Sly generously attributes his artistry by explaining the vital roles others play in the ensemble. Describing the chemistry between Robbie and himself, he explained that Robbie sometimes relies on authoritative reggae basslines and, at other times, seamlessly integrates opposing tones into a compositional form. For example, in Black Uhuru’s Whole World is Africa, rather than thumping typical bass-heavy notes, Sly notes. “Robbie duplicates the hi-hat patterns, [thereby] creating a stream of consistency and originality ... Robbie demonstrated that bassists do not always have to be anchors, predictable and one-dimensional.”

Beyond his extraordinary drumming and in addition to the scores of local artistes who benefitted from his and Robbie’s productions, Sly fostered a new generation of engineering talent. Sound engineers, including Colin ‘Bulby’ Yorke, Lynford ‘Fatta’ Marshall, and Orville ‘Rory’ Baker, learned the intricacies of recording and mixing directly from the “Riddim Twins”, ensuring their innovative spirit endured in Jamaican music production.

And, Sly Dunbar also believed that those who built the foundation of reggae deserved to live with dignity. He was known for quietly covering medical bills and living expenses for contemporaries who fell on hard times. Sly frequently hired older musicians for session work – even when he or a drum machine could have done the job – simply to ensure they remained active and earned a “session fee”.

On a personal note: During the pandemic, I discussed with Sly my modest assistance to two musicians down on their luck, and he suggested we meet each Friday at the bank where he contributed to the effort. At Sly’s request I’ve never disclosed the source of the increase. I could cite numerous such instances dating back to the mid-1970s.

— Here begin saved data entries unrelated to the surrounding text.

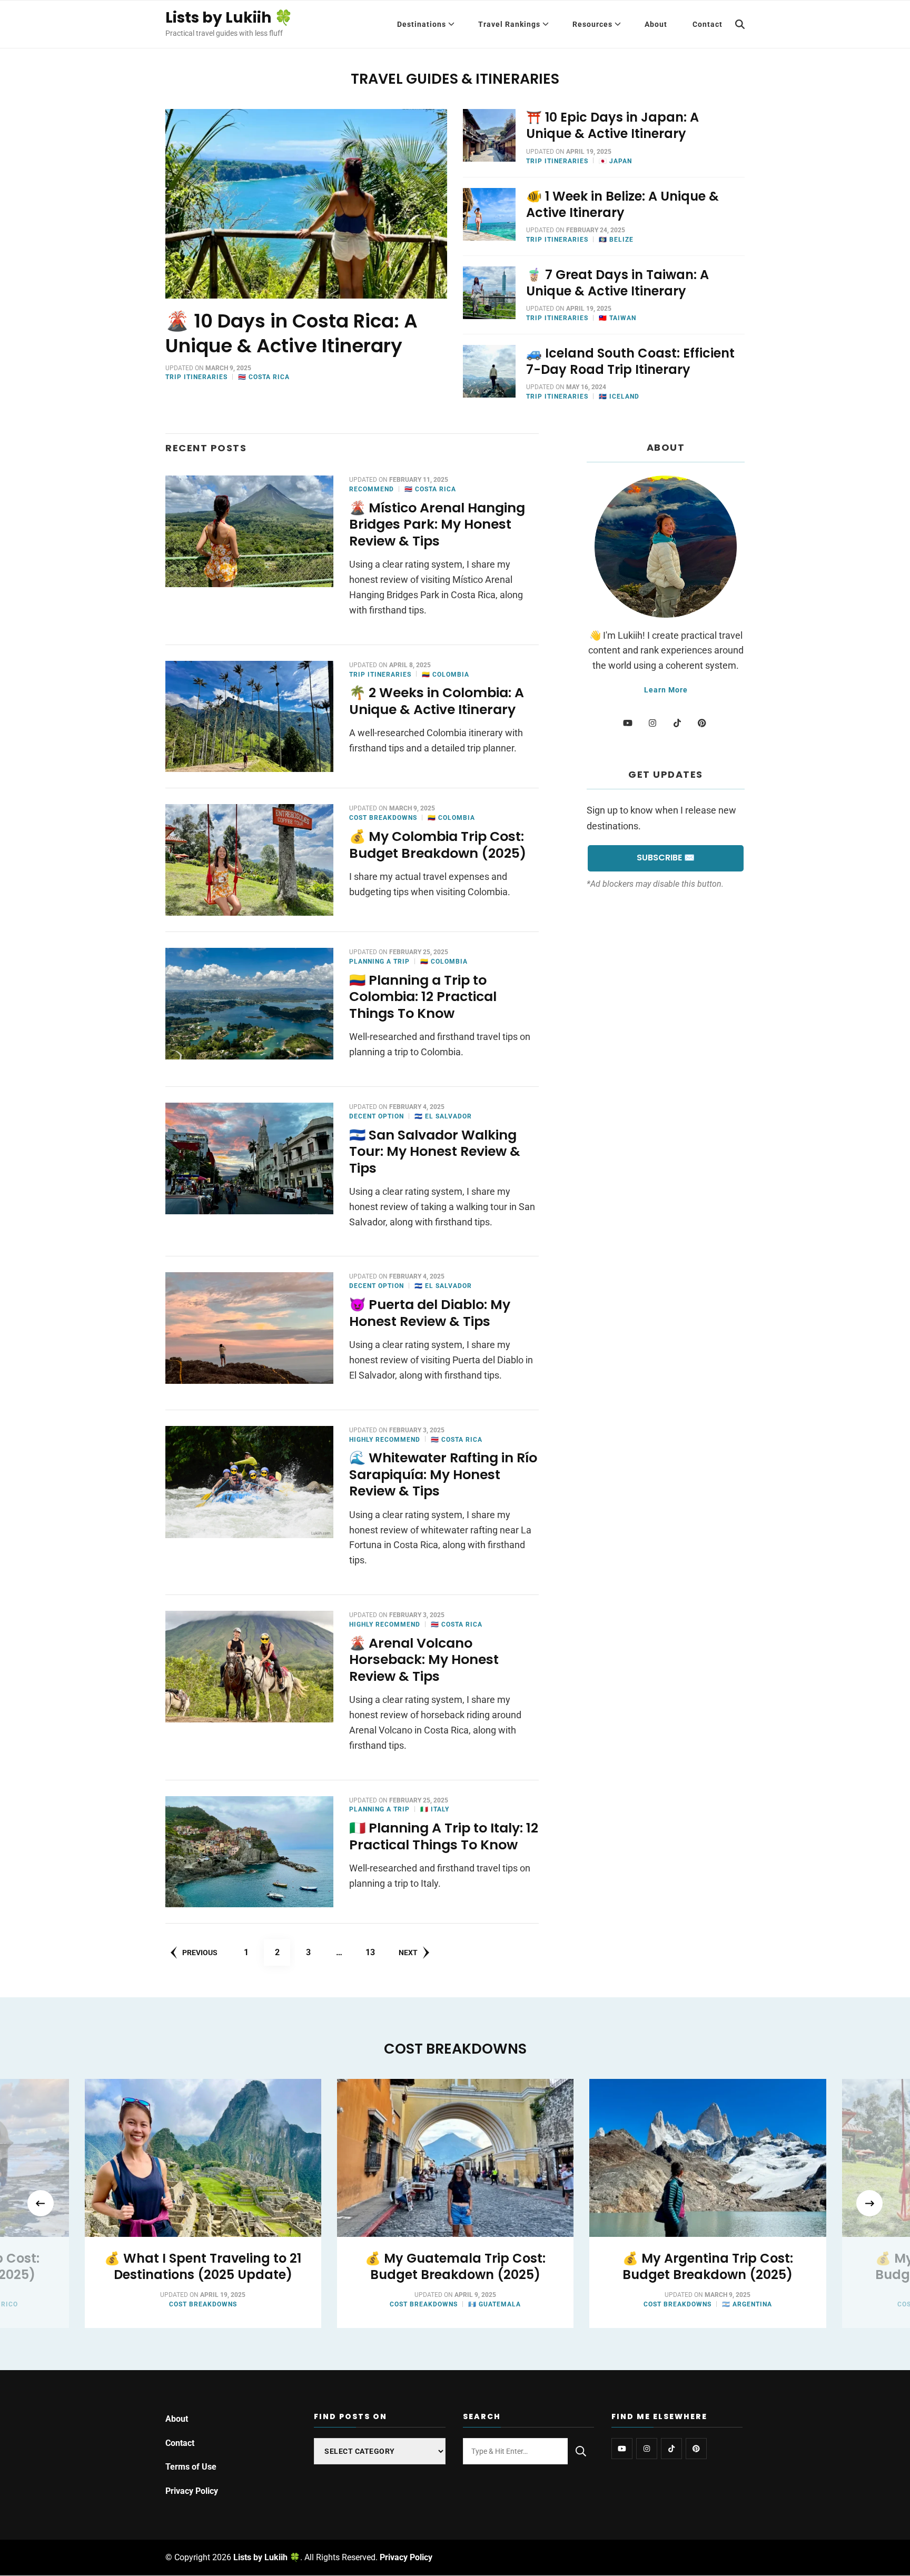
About (656, 24)
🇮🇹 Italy (434, 1809)
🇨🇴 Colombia (445, 674)
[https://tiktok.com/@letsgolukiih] (671, 2448)
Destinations (421, 24)
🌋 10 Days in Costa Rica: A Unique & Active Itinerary (291, 333)
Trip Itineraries (196, 377)
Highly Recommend (384, 1439)
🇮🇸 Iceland (619, 396)
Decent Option (376, 1116)
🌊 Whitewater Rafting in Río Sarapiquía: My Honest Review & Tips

Sly’s work earned him 13 Grammy nominations and two wins, for Anthem and Sly & Robbie: Friends (1999). He was awarded the Order of Distinction by the Government of Jamaica in 2015 and in October the same year, he and Robbie were awarded the Gold Musgrave Medal by the Institute of Jamaica. Dunbar received a Lifetime Achievement Award from the University of Minnesota in 2025.

The Coda: A Musical Chameleon

Sly Dunbar was a musical chameleon whose creative versatility as a conceptualiser, producer, drummer, recording artiste, and performer enabled him to continually adapt and redefine genres. Sly embodied reinvention, moving seamlessly into various musical contexts and extending the reggae vernacular into languages suggested by his inventive sensibility.

He was a friend everyone should hope to have, a humanitarian whose philanthropy will be remembered with reverence by many and a Jamaican, the global music community mourns. Most significantly, Sly was a husband and father whose responsibility, love, and commitment to family life are exemplary; a study in loyalty and affection. Just as a drummer unites the disparate sounds of a band into one harmonic rhythm, Sly united family, friends, and nation, leaving an indelible pulse that echoes through time. Lowell ‘Sly’ Dunbar’s transition reunites him with Robert ‘Robbie’ Shakespeare as the dynamic duo, Sly and Robbie, the Riddim Twins, to forever Rest in Riddim.

References

(1977) Punky Reggae Party. Wikipedia; (1984) Anthem (Black Uhuru album), Wikipedia; Campbell, H. (November 5, 2025) 40 years after Grammy win, Sly recalls Black Uhuru’s ‘Anthem’ Jamaica Observer; Segall, T (February 4, 2026), Chaka Demus & Pliers: “Murder She Wrote” Track Review, Pitchfork; (1993) Tease Me (Chaka Demus & Pliers song), Wikipedia.